Abstract
Nonsteroidal anti-inflammatory drugs (NSAIDs) constitute a well-known group of drugs that are most widely used for a variety of inflammatory conditions and pain. However, their gastrointestinal side-effects, i.e. ulcers and gastrointestinal bleeding, hamper their usefulness in many clinical settings. The selective cyclo-oxygenase 2 (COX-2) inhibitors (the coxibs) promised to be a group of antiinflammatory drugs with significantly fewer, or no gastrointestinal side-effects. Nevertheless, more recent research into their effectiveness and safety profiles revealed that they are also associated with an increased risk of upper- and lower-gastrointestinal toxicity. Guidelines suggest that patients at risk of NSAID-induced gastrointestinal ulcers and toxicity should be given preventative treatment.

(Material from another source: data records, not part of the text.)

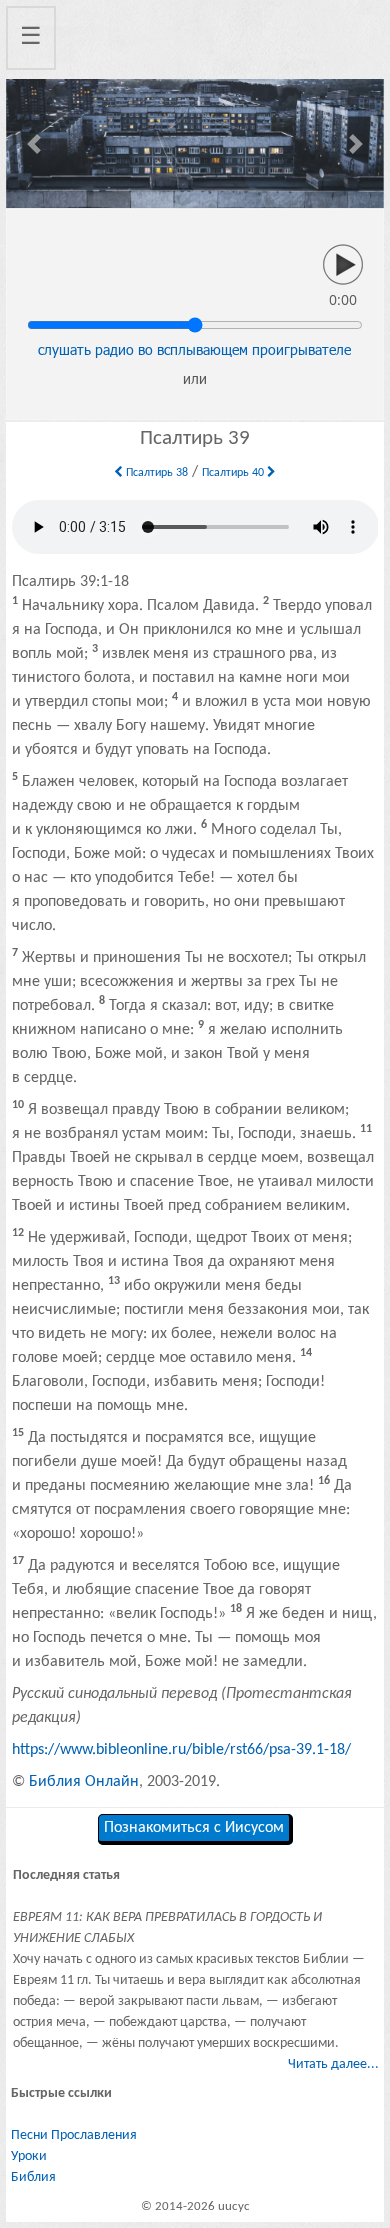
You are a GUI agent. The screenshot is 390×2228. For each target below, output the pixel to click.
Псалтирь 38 (155, 473)
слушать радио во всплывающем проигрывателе (194, 349)
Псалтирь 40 (234, 473)
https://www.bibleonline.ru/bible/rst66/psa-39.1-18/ (181, 1750)
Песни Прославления (74, 2135)
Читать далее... (333, 2064)
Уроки (29, 2156)
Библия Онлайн (84, 1782)
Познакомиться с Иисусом (194, 1828)
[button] (34, 143)
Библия (33, 2177)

However, only a small percentage of these patients receive any therapeutic intervention. Multiple strategies exist for reducing the risk of NSAID-induced gastrointestinal complications. An overview of these strategies and treatment options is provided in the article, as well as novel approaches to developing gastrointestinal- sparing NSAIDs (using selective inhibition of terminal prostaglandin synthases, and modified NSAIDs to slowly release gastroprotective gaseous mediators, e.g. nitric oxide and hydrogen sulphide). © Medpharm.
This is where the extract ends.